What to do:
Update the rows below so that each "Screen dimensions" becomes "Display size", with nothing else changed.

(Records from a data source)
* Begin *
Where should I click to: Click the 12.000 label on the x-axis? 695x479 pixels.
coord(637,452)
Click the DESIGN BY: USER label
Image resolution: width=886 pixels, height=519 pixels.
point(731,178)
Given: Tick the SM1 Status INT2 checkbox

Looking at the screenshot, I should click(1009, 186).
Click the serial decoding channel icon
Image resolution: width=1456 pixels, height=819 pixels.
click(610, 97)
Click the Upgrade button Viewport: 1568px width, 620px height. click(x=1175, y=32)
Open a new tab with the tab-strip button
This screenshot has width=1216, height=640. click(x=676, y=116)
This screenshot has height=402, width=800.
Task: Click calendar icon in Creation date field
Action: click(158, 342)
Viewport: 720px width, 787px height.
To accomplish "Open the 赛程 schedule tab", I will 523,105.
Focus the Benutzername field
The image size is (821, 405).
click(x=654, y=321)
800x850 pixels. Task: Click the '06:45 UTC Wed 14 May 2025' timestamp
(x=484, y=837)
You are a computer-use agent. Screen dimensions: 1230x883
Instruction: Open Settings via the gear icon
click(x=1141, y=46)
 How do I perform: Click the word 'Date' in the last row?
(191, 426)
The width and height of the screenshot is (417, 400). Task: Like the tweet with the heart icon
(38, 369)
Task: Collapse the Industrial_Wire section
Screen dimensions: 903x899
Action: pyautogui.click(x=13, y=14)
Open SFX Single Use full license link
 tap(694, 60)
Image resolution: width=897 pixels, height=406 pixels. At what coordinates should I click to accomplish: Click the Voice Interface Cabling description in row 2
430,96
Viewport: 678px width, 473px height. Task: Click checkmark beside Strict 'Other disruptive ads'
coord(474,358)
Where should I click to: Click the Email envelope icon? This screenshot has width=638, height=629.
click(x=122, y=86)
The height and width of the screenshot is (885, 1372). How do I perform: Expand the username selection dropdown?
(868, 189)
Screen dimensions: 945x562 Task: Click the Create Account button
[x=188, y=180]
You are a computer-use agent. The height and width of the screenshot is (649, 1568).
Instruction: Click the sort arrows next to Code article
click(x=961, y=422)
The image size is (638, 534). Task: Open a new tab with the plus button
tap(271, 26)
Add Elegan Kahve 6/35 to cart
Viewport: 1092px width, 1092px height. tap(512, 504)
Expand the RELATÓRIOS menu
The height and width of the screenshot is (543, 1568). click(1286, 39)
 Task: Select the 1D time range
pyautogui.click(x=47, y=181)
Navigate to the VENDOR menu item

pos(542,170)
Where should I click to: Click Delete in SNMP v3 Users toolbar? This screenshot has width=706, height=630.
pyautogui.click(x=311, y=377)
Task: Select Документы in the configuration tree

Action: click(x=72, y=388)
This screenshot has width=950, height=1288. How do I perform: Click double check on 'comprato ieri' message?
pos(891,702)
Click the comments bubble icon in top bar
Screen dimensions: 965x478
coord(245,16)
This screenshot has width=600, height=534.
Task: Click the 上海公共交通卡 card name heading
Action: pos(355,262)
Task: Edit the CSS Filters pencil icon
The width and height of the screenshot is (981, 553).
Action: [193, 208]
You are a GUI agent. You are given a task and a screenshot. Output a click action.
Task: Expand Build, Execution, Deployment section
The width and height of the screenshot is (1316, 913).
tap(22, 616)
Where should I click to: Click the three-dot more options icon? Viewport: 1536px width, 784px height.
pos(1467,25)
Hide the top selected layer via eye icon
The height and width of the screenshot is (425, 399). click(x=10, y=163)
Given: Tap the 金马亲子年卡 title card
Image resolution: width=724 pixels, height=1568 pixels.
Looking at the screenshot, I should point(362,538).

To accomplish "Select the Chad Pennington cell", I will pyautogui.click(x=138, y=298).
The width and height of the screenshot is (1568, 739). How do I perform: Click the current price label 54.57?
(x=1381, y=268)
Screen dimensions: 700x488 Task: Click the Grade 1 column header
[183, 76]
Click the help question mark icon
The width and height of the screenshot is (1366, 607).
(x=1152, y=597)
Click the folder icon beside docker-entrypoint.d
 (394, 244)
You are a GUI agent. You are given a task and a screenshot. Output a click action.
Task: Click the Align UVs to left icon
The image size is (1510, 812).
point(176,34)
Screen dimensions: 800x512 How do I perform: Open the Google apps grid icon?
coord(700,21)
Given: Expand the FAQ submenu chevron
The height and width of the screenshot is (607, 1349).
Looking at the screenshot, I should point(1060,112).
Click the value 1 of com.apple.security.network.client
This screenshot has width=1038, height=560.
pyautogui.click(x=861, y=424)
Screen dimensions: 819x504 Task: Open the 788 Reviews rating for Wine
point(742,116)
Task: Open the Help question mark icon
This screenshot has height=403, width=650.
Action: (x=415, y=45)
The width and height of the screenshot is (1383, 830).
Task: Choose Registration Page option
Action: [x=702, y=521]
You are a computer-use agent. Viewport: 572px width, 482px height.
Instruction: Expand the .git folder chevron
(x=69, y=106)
* End *
Solution to the exercise:
Where should I click to: Click the 12.000 label on the x-axis? 695x479 pixels.
coord(637,452)
Click the DESIGN BY: USER label
Image resolution: width=886 pixels, height=519 pixels.
point(731,178)
Given: Tick the SM1 Status INT2 checkbox

Looking at the screenshot, I should click(1009, 186).
Click the serial decoding channel icon
Image resolution: width=1456 pixels, height=819 pixels.
click(610, 97)
Click the Upgrade button Viewport: 1568px width, 620px height. click(x=1175, y=32)
Open a new tab with the tab-strip button
This screenshot has width=1216, height=640. click(x=676, y=116)
This screenshot has height=402, width=800.
Task: Click calendar icon in Creation date field
Action: click(158, 342)
Viewport: 720px width, 787px height.
To accomplish "Open the 赛程 schedule tab", I will 523,105.
Focus the Benutzername field
The image size is (821, 405).
click(x=654, y=321)
800x850 pixels. Task: Click the '06:45 UTC Wed 14 May 2025' timestamp
(x=484, y=837)
You are a computer-use agent. Display size: 1230x883
Instruction: Open Settings via the gear icon
click(x=1141, y=46)
 How do I perform: Click the word 'Date' in the last row?
(191, 426)
The width and height of the screenshot is (417, 400). Task: Like the tweet with the heart icon
(38, 369)
Task: Collapse the Industrial_Wire section
Display size: 903x899
Action: pyautogui.click(x=13, y=14)
Open SFX Single Use full license link
 tap(694, 60)
Image resolution: width=897 pixels, height=406 pixels. At what coordinates should I click to accomplish: Click the Voice Interface Cabling description in row 2
430,96
Viewport: 678px width, 473px height. Task: Click checkmark beside Strict 'Other disruptive ads'
coord(474,358)
Where should I click to: Click the Email envelope icon? This screenshot has width=638, height=629.
click(x=122, y=86)
The height and width of the screenshot is (885, 1372). How do I perform: Expand the username selection dropdown?
(868, 189)
Display size: 945x562 Task: Click the Create Account button
[x=188, y=180]
You are a computer-use agent. The height and width of the screenshot is (649, 1568).
Instruction: Click the sort arrows next to Code article
click(x=961, y=422)
The image size is (638, 534). Task: Open a new tab with the plus button
tap(271, 26)
Add Elegan Kahve 6/35 to cart
Viewport: 1092px width, 1092px height. tap(512, 504)
Expand the RELATÓRIOS menu
The height and width of the screenshot is (543, 1568). click(1286, 39)
 Task: Select the 1D time range
pyautogui.click(x=47, y=181)
Navigate to the VENDOR menu item

pos(542,170)
Where should I click to: Click Delete in SNMP v3 Users toolbar? This screenshot has width=706, height=630.
pyautogui.click(x=311, y=377)
Task: Select Документы in the configuration tree

Action: click(x=72, y=388)
This screenshot has width=950, height=1288. How do I perform: Click double check on 'comprato ieri' message?
pos(891,702)
Click the comments bubble icon in top bar
Display size: 965x478
coord(245,16)
This screenshot has width=600, height=534.
Task: Click the 上海公共交通卡 card name heading
Action: pos(355,262)
Task: Edit the CSS Filters pencil icon
The width and height of the screenshot is (981, 553).
Action: [193, 208]
You are a GUI agent. You are given a task and a screenshot. Output a click action.
Task: Expand Build, Execution, Deployment section
The width and height of the screenshot is (1316, 913).
tap(22, 616)
Where should I click to: Click the three-dot more options icon? Viewport: 1536px width, 784px height.
pos(1467,25)
Hide the top selected layer via eye icon
The height and width of the screenshot is (425, 399). click(x=10, y=163)
Given: Tap the 金马亲子年卡 title card
Image resolution: width=724 pixels, height=1568 pixels.
Looking at the screenshot, I should point(362,538).

To accomplish "Select the Chad Pennington cell", I will pyautogui.click(x=138, y=298).
The width and height of the screenshot is (1568, 739). How do I perform: Click the current price label 54.57?
(x=1381, y=268)
Display size: 700x488 Task: Click the Grade 1 column header
[183, 76]
Click the help question mark icon
The width and height of the screenshot is (1366, 607).
(x=1152, y=597)
Click the folder icon beside docker-entrypoint.d
 (394, 244)
You are a GUI agent. You are given a task and a screenshot. Output a click action.
Task: Click the Align UVs to left icon
The image size is (1510, 812).
point(176,34)
Display size: 800x512 How do I perform: Open the Google apps grid icon?
coord(700,21)
Given: Expand the FAQ submenu chevron
The height and width of the screenshot is (607, 1349).
Looking at the screenshot, I should point(1060,112).
Click the value 1 of com.apple.security.network.client
This screenshot has width=1038, height=560.
pyautogui.click(x=861, y=424)
Display size: 819x504 Task: Open the 788 Reviews rating for Wine
point(742,116)
Task: Open the Help question mark icon
This screenshot has height=403, width=650.
Action: (x=415, y=45)
The width and height of the screenshot is (1383, 830).
Task: Choose Registration Page option
Action: [x=702, y=521]
You are a computer-use agent. Viewport: 572px width, 482px height.
Instruction: Expand the .git folder chevron
(x=69, y=106)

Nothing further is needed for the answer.